KABUL — Afghanistan on Friday acknowledged that an overnight attack by Taliban insurgents on a high-profile luxury hotel near the presidential palace in Kabul claimed the lives of nine civilians, including at least four expatriates.
Authorities initially said that four teenage gunmen were killed in the attack, and it took at least seven hours for officials to acknowledge that the toll also included the nine civilians. The late-evening raid on the Serena Hotel, largely used by visiting foreign dignitaries and diplomats, highlighted the militants’ ability to penetrate and conduct strikes in an area regarded as the most secure oasis in Kabul.
The U.S. Embassy said an American-Bangladeshi dual national was among those killed in the hotel attack. Afghan officials issued conflicting statements about the nationalities of the victims. The Canadian government said two Canadians were killed.

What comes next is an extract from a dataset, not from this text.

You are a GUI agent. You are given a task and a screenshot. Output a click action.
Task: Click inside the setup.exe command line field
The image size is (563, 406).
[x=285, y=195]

Three Afghan children between 2 and 5 years old were shot point-blank in the head, the Reuters news agency reported. The Afghan victims included Sardar Ahmad, 40, a journalist for the Agence France-Presse news agency, along with his wife and two daughters, Ahmad’s brother Turaj said by telephone. Ahmad’s young son was shot in the head, chest and leg and was reported to be in critical condition.
In the Serena attack, Afghan officials said they were stunned by how the four assailants managed to get their weapons — small pistols hidden in their shoes and socks — past a gantlet of three separate lines of hotel security, including body searches and screening machines. Afghan authorities said they were investigating to determine whether hotel guards had any hand in the attack.
A Taliban spokesman, Zabiullah Mujahid, said in an e-mail that his group was behind the attack. The Taliban had information that nationals of “occupying countries,” as well as Afghan government officials and some “corrupt” lawmakers, were at the hotel to celebrate the Afghan new year, he said.
In a statement released by the presidential palace, President Hamid Karzai said that “this admissible and inhumane act is the work of the enemies of the Afghan people who do not want security and lasting stability in our country.’’
An Interior Ministry spokesman, Sediq Sediqqi, said the attack on the hotel, following the restaurant attack and the killing last week of a foreign journalist, represented a “new trend.” He said the strikes were part of an effort to sabotage the country’s April 5 presidential election, which the Taliban has vowed to derail.
Sediqqi said the attackers entered the Serena disguised as guests, then later opened fire on diners at the hotel restaurant.
With Karzai preparing to step down at the end of his second term, the upcoming presidential vote is seen as a key point in Afghan history because it could result in the country’s first peaceful transition of power.